By James Brooke, CEO, Amplience
The number of people visiting shops versus those purchasing online is a topic that has long occupied retail minds. In recent years we saw the decimation of the high street while we were in forced lockdown, but after the pandemic shoppers returned to physical stores in their droves, eager to soak up the unique in-store experience.
This behaviour has been eye-opening. Proving that, despite the convenience of Ecommerce, retail therapy in the form of an actual trip to the shops, still can’t be beaten for many consumers.
Who can blame them? It is typically in-store that retailers can unleash their most creative ideas for customers, delivering visual surprises and promotions that differentiate them in the market, and encourage customers to come back. This is more challenging to achieve online where the priority has been on delivering a functioning customer experience that delivers them efficiently, but without fanfare, to the checkout. It is harder to stand out, and as economic pressures build, it becomes even more important to provide customers with a memorable visit that makes them keen to come back for more.
Other factors are also playing a part in how customers interact online. Social media has shifted shoppers away from the homepage, instead landing them directly onto product pages where they often miss out on the important brand experience. And the sheer number of IoT devices that are being used to connect and buy from retailers means that they must be in control of the experience they deliver across multiple different channels. This tsunami of choice means that retailers are scrabbling to draw attention to themselves however they can, and winning loyalty is the holy grail.
Creating a retail heaven
A high street shop may have physical boundaries, but physical retailers turn these to their advantage by pouring their creative resources into making that space a retail heaven, where the customer experience is outstanding. This is not so easy to achieve for online retailers who are spread more thinly, and simply dipping their toes into the digital waters is no longer enough.
It is only by using modern technologies and digital platforms that enable experiences to hinge entirely on customers, that Ecommerce retailers will thrive. It is that dedication of purpose that will keep customers loyal and not constantly distracted by the competition.
Speed and variety are the keys. As customer preferences alter, online retailers are under pressure to constantly update the journey they are delivering to their customers which means designing and delivering multiple versions of the brand experience and iterating content multiple times, not just monthly, but weekly, or even daily. Automation certainly helps.

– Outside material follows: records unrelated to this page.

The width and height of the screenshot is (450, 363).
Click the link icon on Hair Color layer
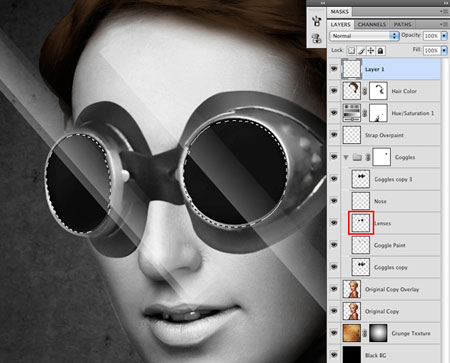(x=365, y=91)
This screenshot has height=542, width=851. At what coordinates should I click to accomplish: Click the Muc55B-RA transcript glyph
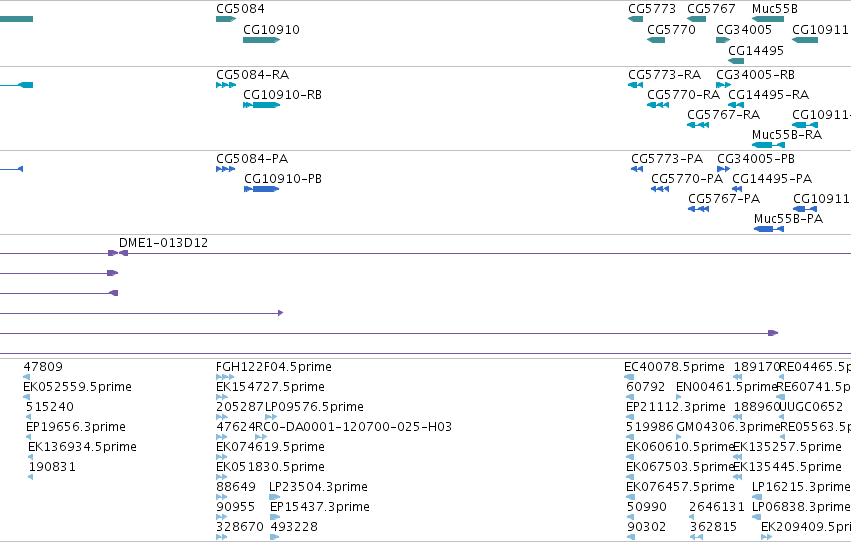769,145
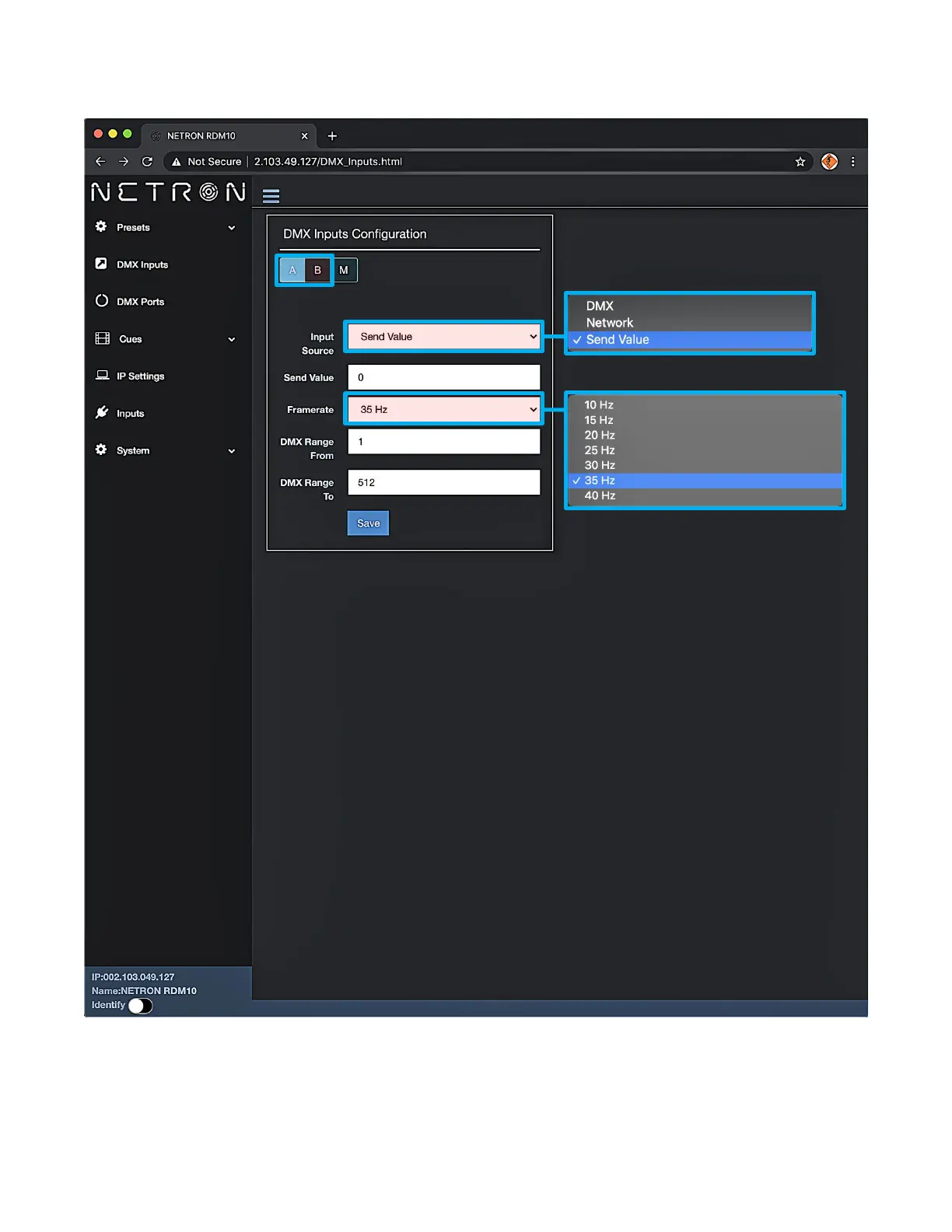Screen dimensions: 952x1232
Task: Click the hamburger menu icon
Action: pyautogui.click(x=271, y=195)
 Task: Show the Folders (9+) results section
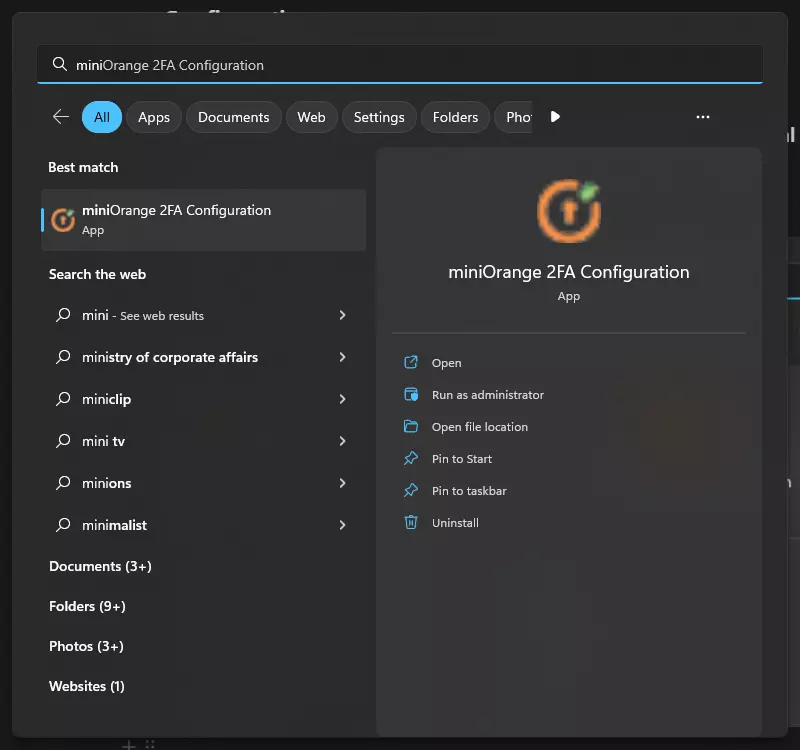(87, 606)
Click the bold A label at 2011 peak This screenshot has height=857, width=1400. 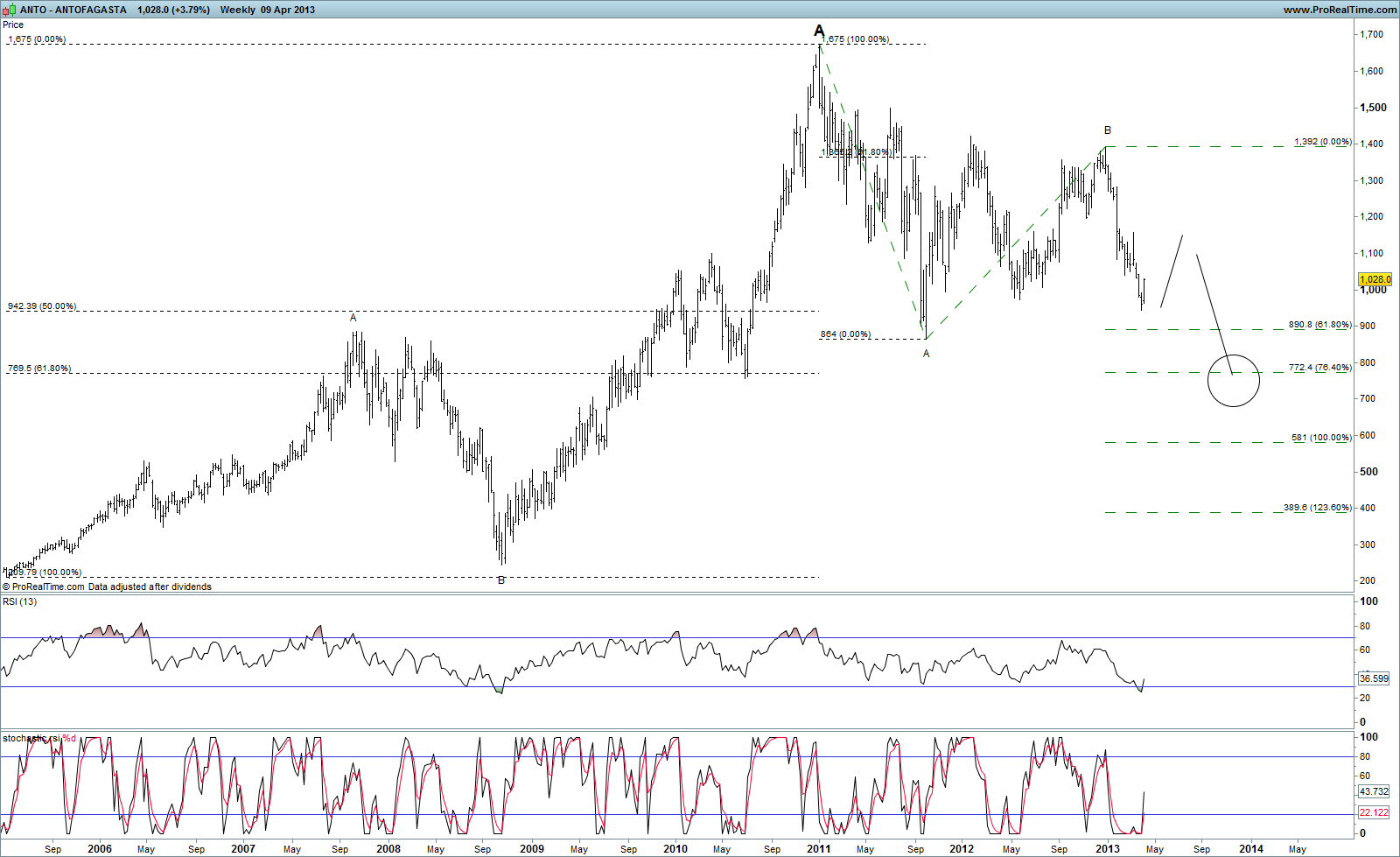[x=819, y=32]
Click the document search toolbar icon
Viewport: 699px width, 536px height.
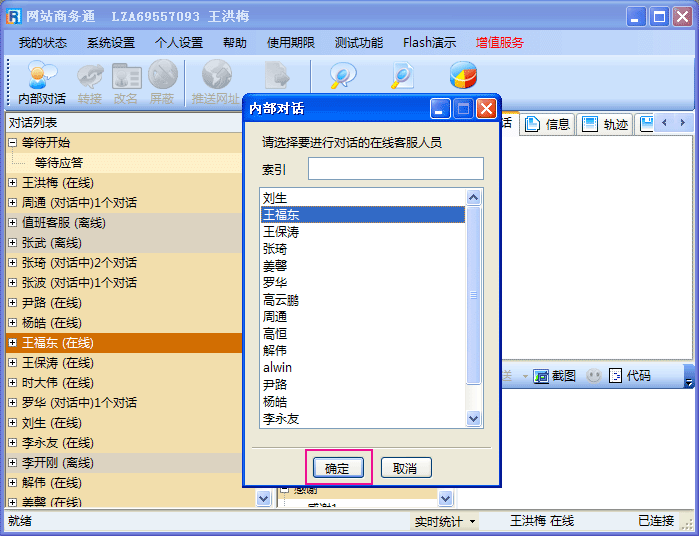coord(402,76)
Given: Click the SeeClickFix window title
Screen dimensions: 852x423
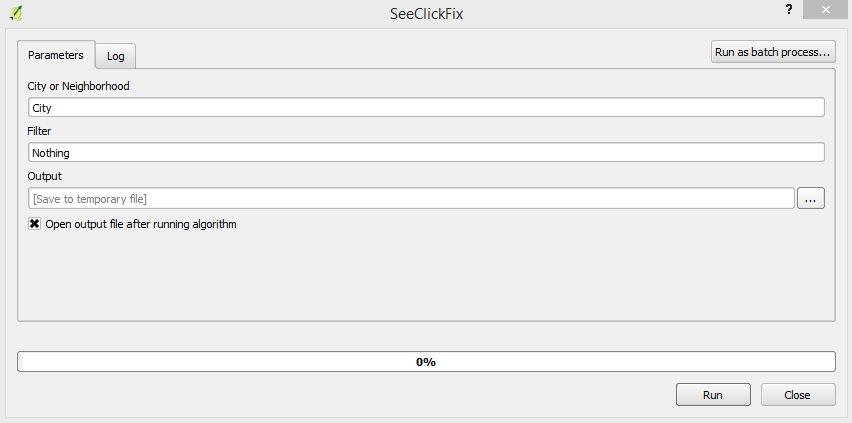Looking at the screenshot, I should (425, 15).
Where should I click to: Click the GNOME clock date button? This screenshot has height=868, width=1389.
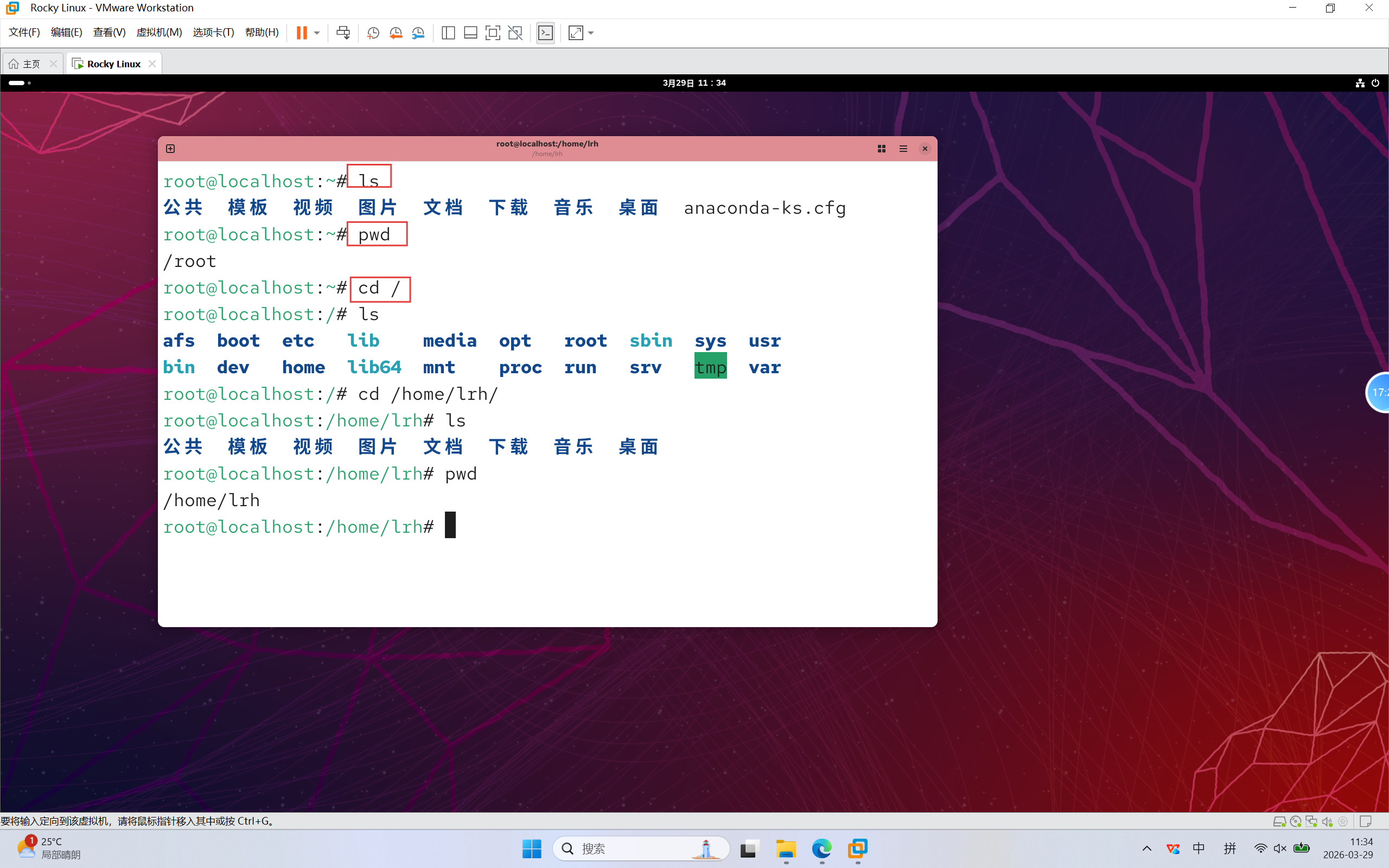pos(694,82)
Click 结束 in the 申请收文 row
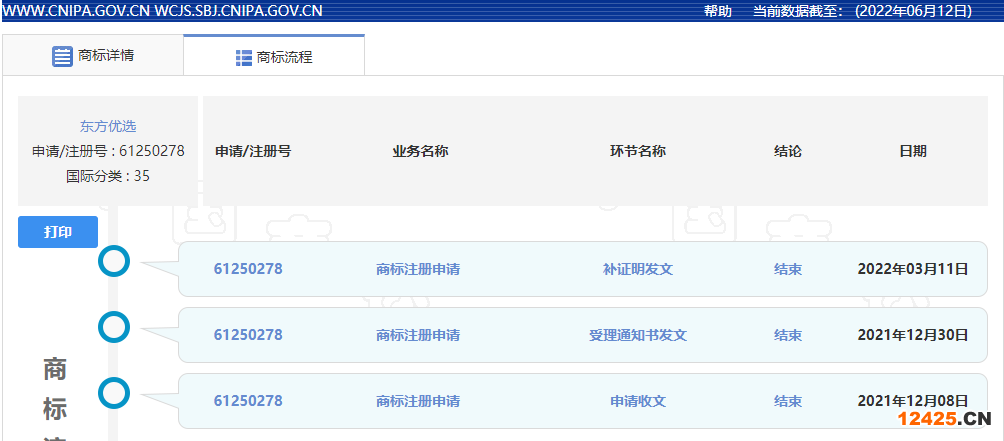The width and height of the screenshot is (1004, 441). [788, 401]
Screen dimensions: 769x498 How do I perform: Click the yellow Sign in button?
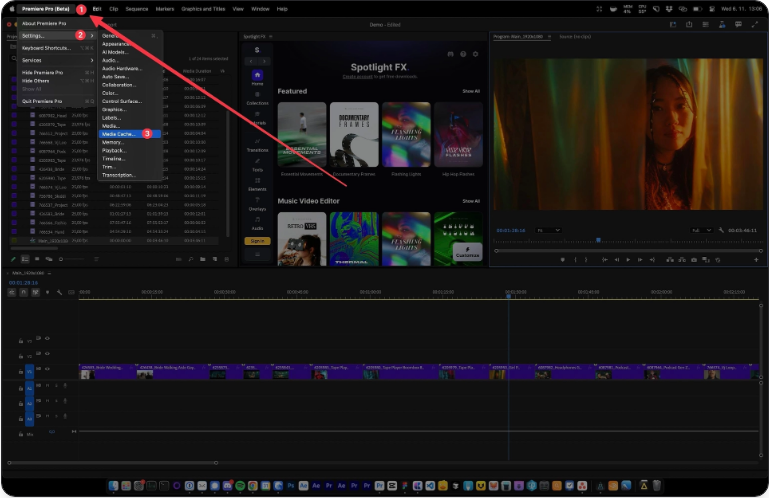pyautogui.click(x=257, y=240)
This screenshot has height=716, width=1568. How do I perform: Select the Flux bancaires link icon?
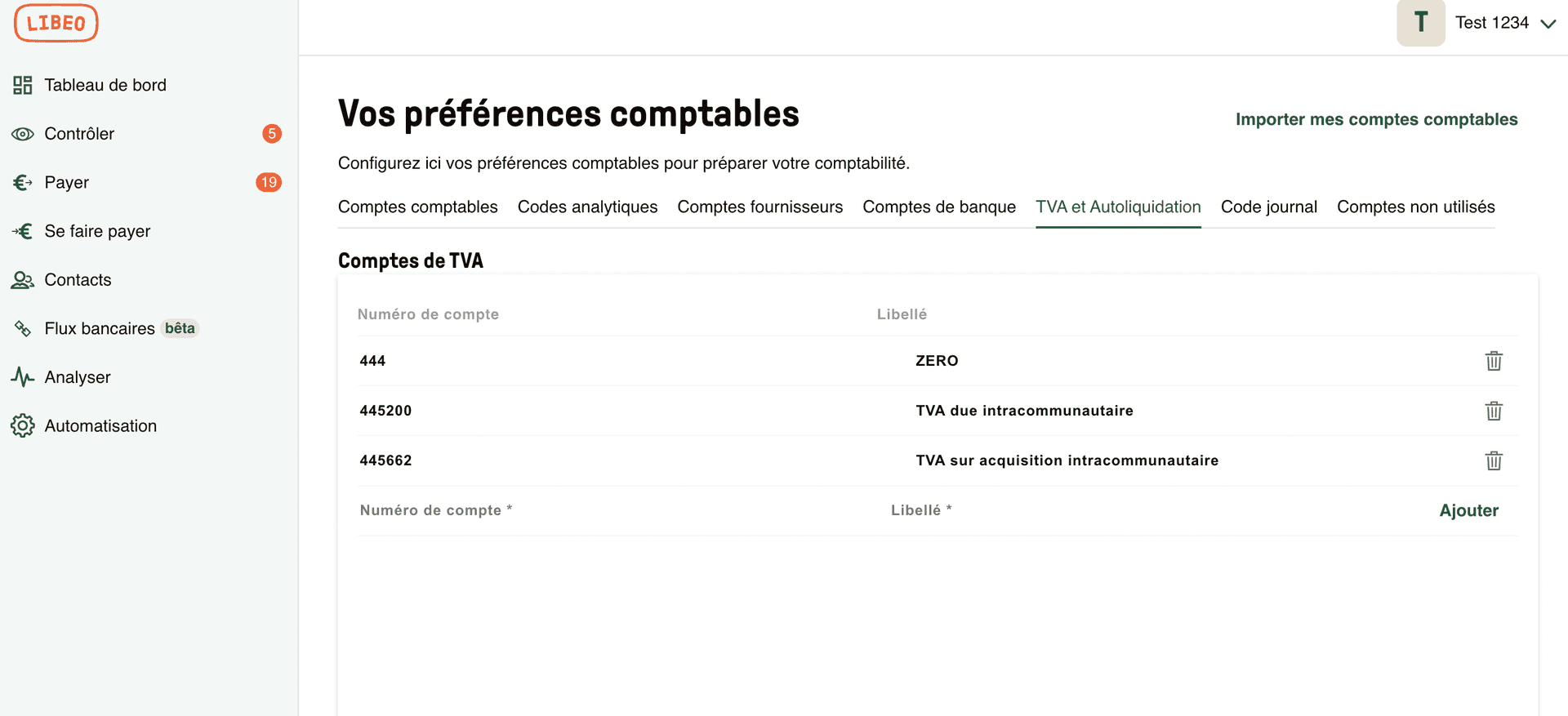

If Ecommerce retailers are being hampered by backlogs in their processes and workflows, it may be because they are working with monolithic platforms. These older solutions are unable to support little more than monthly content changes, and are often dependent on the involvement of developers, rather than being intuitive enough for marketing or commerce departments to use.
Solving this problem means moving away from rigid technology and systems that fail to support content management. Instead, what retailers need today are platforms that allow them to control the customer experience in content. This means getting rid of complicated templates that require a developer’s skills, so that updating content is fast, and supports the flow of creativity.
MACH to better serve multiple channels
A modern CMS will incorporate MACH principles (Micro-services, API-first, Cloud native, Headless) and this combination is designed specifically to natively support the full range of channels that online retailers today must serve. Teams across the business, and not just in development, can work together to amplify content in a more agile way that does not sacrifice quality.
By being proactive about the content that is being served up to customers, Ecommerce retailers will more closely capture the creativity that their counterparts in physical retail are achieving. This, in turn, will not just customers’ ever-evolving expectations but exceed them, and better align their offline and online experiences moving forward.